L’ing. Giuseppe Locati ci ha lasciato venerdi scorso, 26 agosto 2022, a Monza, sua città natale, all’età di 83 anni. Imprenditore, artista, pensatore, apprezzava da anni le attività del Centro di ricerca DISF e quelle della SISRI, sostenendole. La sua è stata un’attività per molti versi unica. Non è facile trovare un noto imprenditore che, al tempo stesso, sia forse ancor più noto per le sue opere artistiche e conosciuto anche per i suoi libri di filosofia. Attività apparentemente diverse fra loro, ma legate da una visione e unitaria della realtà e della vita, frutto di un pensiero costruito negli anni, con pazienza e con passione. Per l’ing. Locati la realtà era un’unità a molti livelli: non solo materia da modellare in officina perché venisse trasformata in strumenti utili alla vita, ma anche materia da pensare e da meditare, perché luogo dove abita lo spirito, che sprigionava significati sempre nuovi. Erano quei significati che egli cercava di esprimere attraverso le sue opere, con le quali si sforzava di rappresentare le regole del nostro linguaggio e del nostro pensiero. Un uomo appassionato all’unità del sapere, per il quale cultura umanistica e cultura scientifica non erano parti divise di un sapere frammentato, ma aspetti di un’unica comprensione della realtà. Cercava modi per far dialogare fra loro pensiero scientifico e filosofia, ma si dirigeva volentieri anche alla teologia, perché persuaso che le risposte ultime e più profonde della realtà potevano giungere solo considerandola opera di un Creatore.
Conobbi Giuseppe Locati nel 2008, in occasione di un concorso per giovani laureati da lui promosso in collaborazione con i Lions di Monza, allo scopo di stimolare la riflessione sulle grandi domande filosofiche.
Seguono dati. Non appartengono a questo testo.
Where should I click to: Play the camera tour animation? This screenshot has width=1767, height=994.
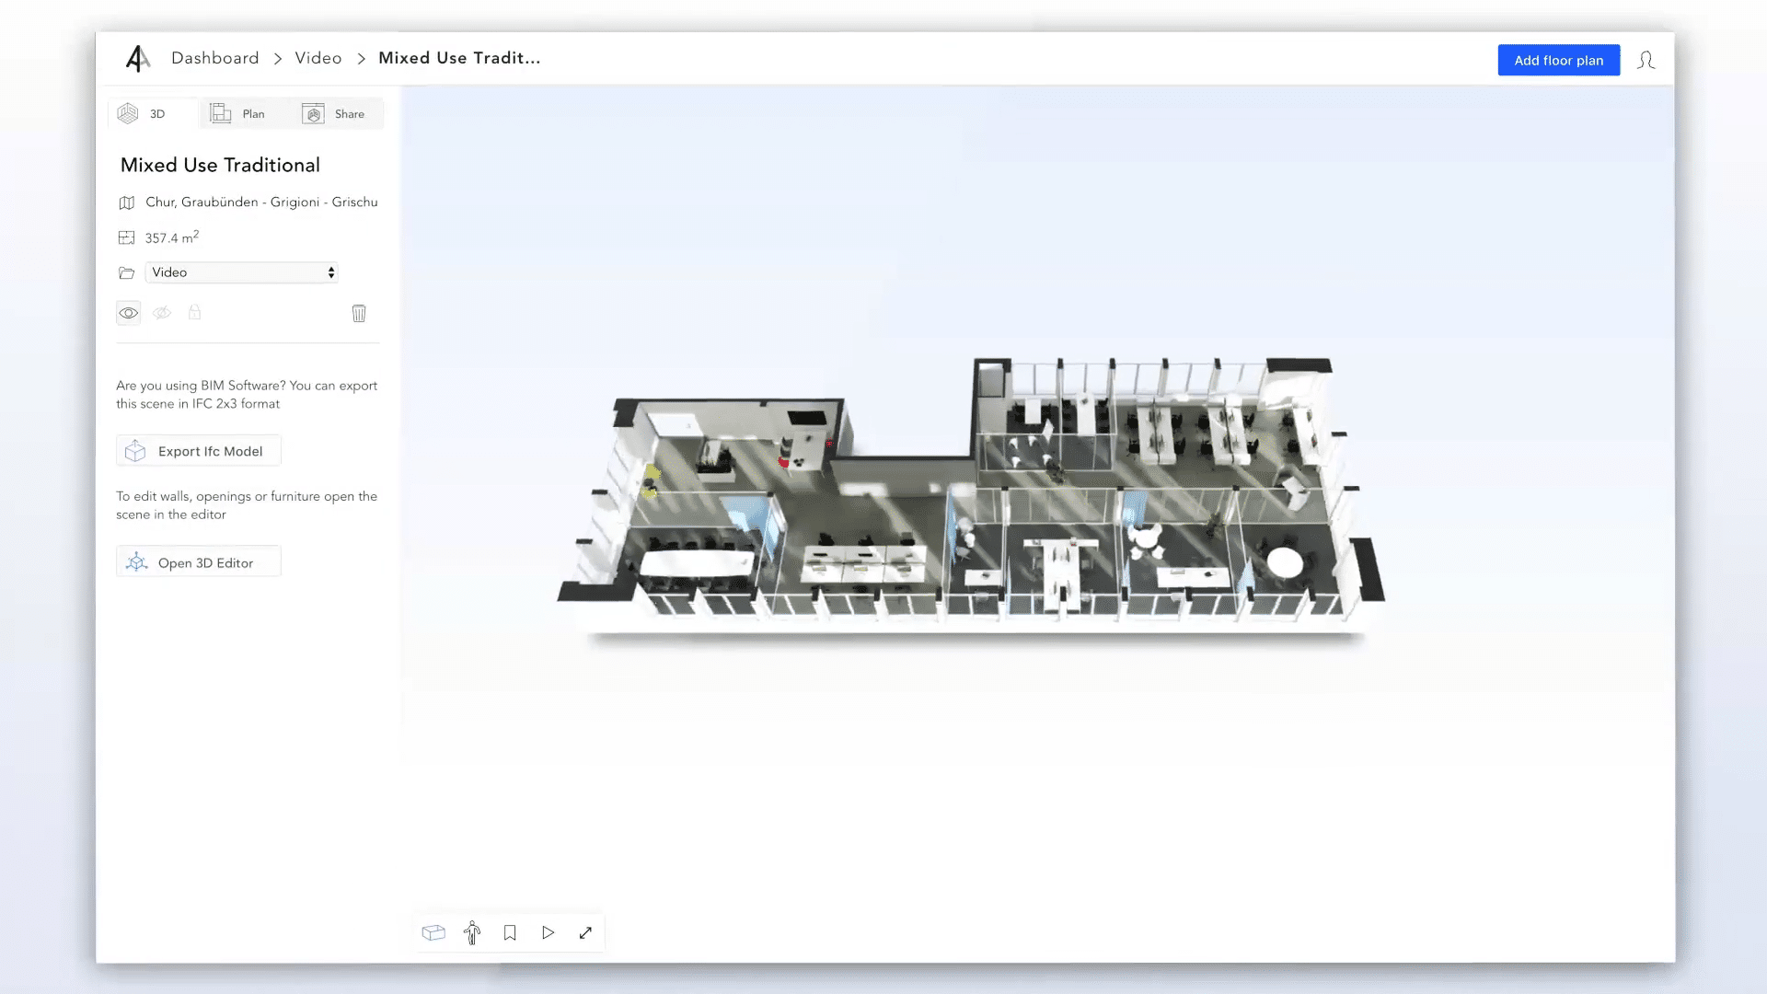548,932
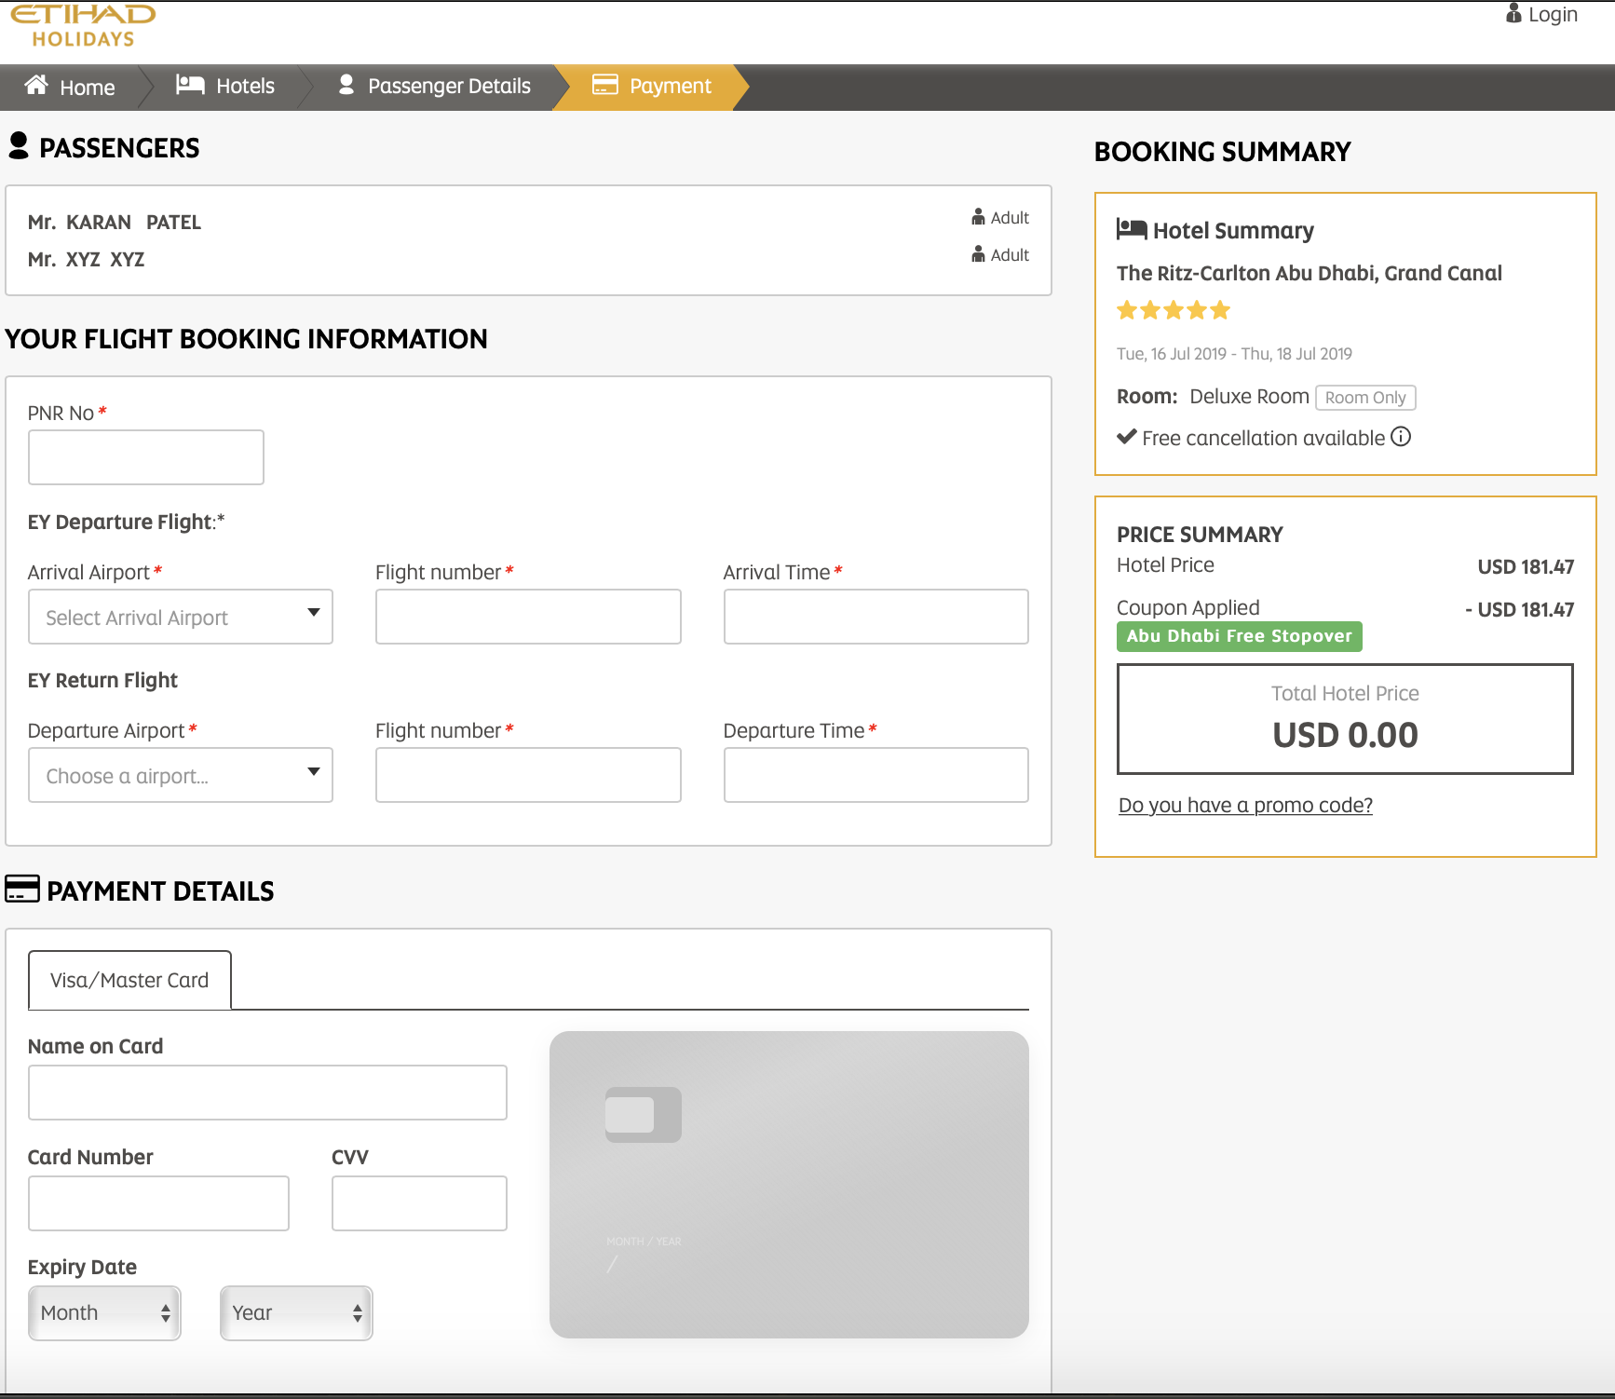Click the CVV input field
Viewport: 1615px width, 1399px height.
click(419, 1203)
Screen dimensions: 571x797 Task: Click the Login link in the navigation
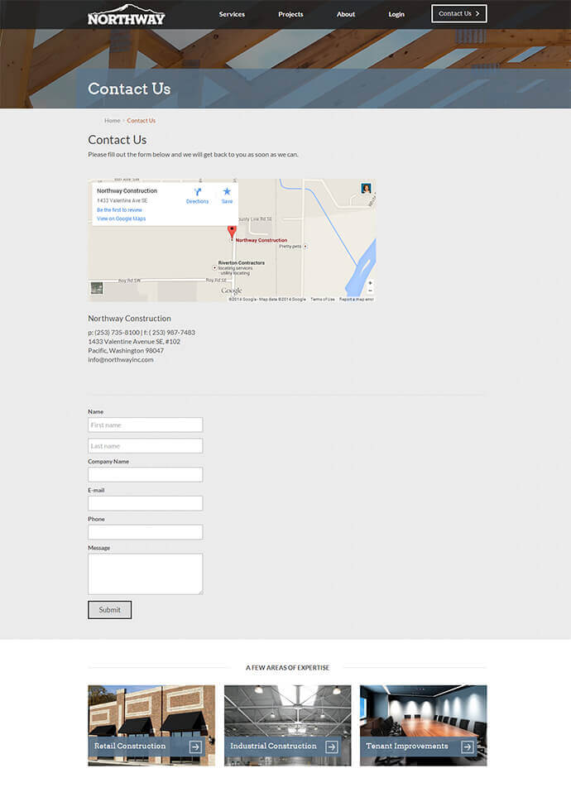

Scoprimmo subito un intento comune, una passione che adesso ci legava: fornire gli strumenti perché le nuove generazioni non cadessero negli errori del riduzionismo e nel pragmatismo, ma coltivassero una “ragione aperta”, disposta ad andare in profondità, evitando superficialità e pressapochismo. Il “Premio Locati” ebbe diverse edizioni, tutte di grande livello, a varie delle quali fui invitato a prendere parte come membro della Giuria. Nacque così una collaborazione culturale che vide Locati partecipare a Roma ai workshop della SISRI (Scuola Internazionale Superiore per la Ricerca Interdisciplinare) e a sostenere il lavoro che svolgevamo. I giovani restavano ammirati dagli ampi interessi di questo imprenditore brianzolo che maneggiava gli attrezzi dell’officina meccanica e quelli dell’artista con la medesima delicatezza, perché mosso dalla medesima ispirazione. Commentando una delle sue opere, il “Quasi-cubo” (1992), mi diceva: “Vede, da lontano sembra un cubo, razionale, squadrato; da vicino, invece, lo si scopre smussato, di strati e colori diversi, complesso. Così è la realtà. Non è mai chiusa in una fredda razionalità. È ricchissima e poliedrica, ma occorre imparare ad osservarla”.
Oltre alla squisita ospitalità nella loro casa a Monza, accanto alla moglie Elisabetta Galimberti, di Giuseppe Locati ricordo l’ottimismo e l’amore per la riflessione, per la meditazione silenziosa. Una consuetudine a prima vista distante dalle esigenze della vita contemporanea, scandita dai ritmi della produzione e dell’efficienza. Locati amava meditare, passeggiare in silenzio, pregare. La sua fede in Dio creatore era il filo conduttore che univa ispirazione artistica, passione per il lavoro, vita di studio e ricerca intellettuale. Il lavoro, tecnica e arte, era per lui il modo con cui partecipare all’attività creatrice di Dio.
L’ing. Locati ci lascia un esempio straordinario, che ci proponiamo di tener vivo nel tempo, insieme al suo ricordo. Mi piace pensare che la sua ricerca dell’unità, dell’unificazione del molteplice nel semplice, sia stata adesso finalmente soddisfatta dalla contemplazione “dell’Amor che muove il sole e l’altre stelle”, contemplazione con cui Dante Alighieri conclude il suo pellegrinaggio nellaCommedia, speranza di ogni credente nel Risorto.